As part of this Blog, I am going to regularly post technology tips for any Connecticut business to manage risks and avoid lawsuits. These tips will be based on a presentation I did for the Hartford Business Journal’s Etechnology Summit concerning technology bombs that can sink a business.
Here’s todays tip for Connecticut businesses to avoid financial loss as a result of datal loss and security breaches.
Implement a Data Loss Policy and Solution
Any business that stores third party information or personal indentifiers (credit card information, social security numbers) on its computer systems faces potential exposure under a host of privacy laws. For a good resource on privacy laws go to the Privacy Law Blog by Proskauer Rose LLP. For an example of a new privacy law in Connecticut, consider the“Act Concerning the Confidentiality of Social Security Numbers.” Connecticut’s Unfair Trade Practices Act could also be implicated in a data loss case.

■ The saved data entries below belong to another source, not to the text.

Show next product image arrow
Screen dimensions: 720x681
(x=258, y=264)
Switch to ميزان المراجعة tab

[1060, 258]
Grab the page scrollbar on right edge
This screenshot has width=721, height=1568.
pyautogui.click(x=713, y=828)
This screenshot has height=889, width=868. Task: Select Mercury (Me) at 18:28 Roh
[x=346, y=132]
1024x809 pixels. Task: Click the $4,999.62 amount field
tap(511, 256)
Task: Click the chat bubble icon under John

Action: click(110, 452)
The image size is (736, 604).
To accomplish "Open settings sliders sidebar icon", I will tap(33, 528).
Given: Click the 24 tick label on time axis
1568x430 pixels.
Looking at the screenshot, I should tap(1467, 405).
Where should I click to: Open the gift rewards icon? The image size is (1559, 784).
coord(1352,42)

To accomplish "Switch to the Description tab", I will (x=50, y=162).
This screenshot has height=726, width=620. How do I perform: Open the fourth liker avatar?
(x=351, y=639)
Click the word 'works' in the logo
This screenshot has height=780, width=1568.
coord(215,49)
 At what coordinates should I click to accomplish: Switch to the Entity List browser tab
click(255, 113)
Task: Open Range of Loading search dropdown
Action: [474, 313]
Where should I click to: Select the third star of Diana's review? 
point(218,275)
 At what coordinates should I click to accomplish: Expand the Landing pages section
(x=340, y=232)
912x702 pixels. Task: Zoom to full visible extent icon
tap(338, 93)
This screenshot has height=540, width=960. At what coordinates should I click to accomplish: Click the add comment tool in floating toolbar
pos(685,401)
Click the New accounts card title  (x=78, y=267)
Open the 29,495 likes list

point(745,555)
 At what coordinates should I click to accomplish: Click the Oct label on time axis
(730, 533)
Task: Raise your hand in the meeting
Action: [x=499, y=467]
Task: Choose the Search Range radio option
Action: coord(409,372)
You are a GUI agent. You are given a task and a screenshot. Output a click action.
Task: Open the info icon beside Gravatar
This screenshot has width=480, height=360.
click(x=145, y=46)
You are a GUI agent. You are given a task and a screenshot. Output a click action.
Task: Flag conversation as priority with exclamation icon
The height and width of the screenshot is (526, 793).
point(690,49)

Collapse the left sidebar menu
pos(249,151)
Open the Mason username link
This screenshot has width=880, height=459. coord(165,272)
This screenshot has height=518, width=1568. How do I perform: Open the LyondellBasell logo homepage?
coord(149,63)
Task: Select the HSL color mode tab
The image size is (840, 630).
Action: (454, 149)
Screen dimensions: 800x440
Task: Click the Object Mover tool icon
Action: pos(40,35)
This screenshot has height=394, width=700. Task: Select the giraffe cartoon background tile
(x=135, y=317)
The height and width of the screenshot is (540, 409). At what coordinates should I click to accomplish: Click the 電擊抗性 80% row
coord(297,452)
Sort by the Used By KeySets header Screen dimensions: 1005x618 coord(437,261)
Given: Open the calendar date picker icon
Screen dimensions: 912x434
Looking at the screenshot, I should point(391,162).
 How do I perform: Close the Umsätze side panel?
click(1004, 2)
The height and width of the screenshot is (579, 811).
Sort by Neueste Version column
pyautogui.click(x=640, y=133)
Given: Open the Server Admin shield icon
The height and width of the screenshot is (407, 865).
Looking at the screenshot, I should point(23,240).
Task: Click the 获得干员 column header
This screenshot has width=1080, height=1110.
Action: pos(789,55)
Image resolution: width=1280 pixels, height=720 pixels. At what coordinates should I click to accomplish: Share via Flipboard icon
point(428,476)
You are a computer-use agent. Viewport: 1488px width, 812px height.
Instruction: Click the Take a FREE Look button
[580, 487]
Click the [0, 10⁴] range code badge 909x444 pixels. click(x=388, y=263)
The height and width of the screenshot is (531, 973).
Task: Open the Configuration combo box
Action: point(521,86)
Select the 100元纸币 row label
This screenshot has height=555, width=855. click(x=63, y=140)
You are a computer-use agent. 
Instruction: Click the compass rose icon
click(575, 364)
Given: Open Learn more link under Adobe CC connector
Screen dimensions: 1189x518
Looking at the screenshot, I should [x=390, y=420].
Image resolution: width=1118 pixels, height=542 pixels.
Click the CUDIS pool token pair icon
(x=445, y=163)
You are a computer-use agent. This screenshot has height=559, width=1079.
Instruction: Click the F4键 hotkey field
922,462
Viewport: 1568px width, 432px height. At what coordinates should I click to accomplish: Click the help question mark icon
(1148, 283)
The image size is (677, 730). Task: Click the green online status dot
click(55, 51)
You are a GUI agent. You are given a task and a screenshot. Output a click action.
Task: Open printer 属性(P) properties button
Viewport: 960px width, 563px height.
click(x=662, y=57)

Data loss or a security breach can cause a huge financial problem, bad public realtions, and signficant down time. Consider the recent case of TJX reported on by Sheri Qaulters for the National Law Journal. Discount retailer TJX had a data breach involving exposure of 45 million credit and debit cards. TJX entered into various settlements including payment of $9.75 million to 41 states; $30 to every consumer who used a credit or debit card; and an undisclosed settlement with three banks. Ouch.
TJX is an extreme example, but data loss can sink a small to medium sized business. How can a business mimize its exposure to lawsuits from data loss or security breach?
Implement a data loss policy and solution for your business. There is no one size fits all policy and solution and every business will have different needs. If you already have a policy, you should have it reviewed regularly for changes in the law. If you do not have a policy in place, you need to start somewhere. For “do it yourselfers” there is the Federal Trade Commision’s Guide for Business and Protecting Personal Information. The FTC’s guide is a 5 step plan from identifying your risk exposure to implementing procedures.
In addition to implementing policies, any business with a significant risk exposure for data loss (i.e. medical practice, retailers, e commerce) should consider purchasing a cyber liability insurance policy. These policies are now more afforadable and many insurers such as The Hartford are now actively underwriting polices to cover first and third party data loss claims and providing ongoing resources and information.
The bottom line is, a business cannot afford to take the risk of ignoring data loss and security breach exposure. Do not wait for the first breach or lawsuit.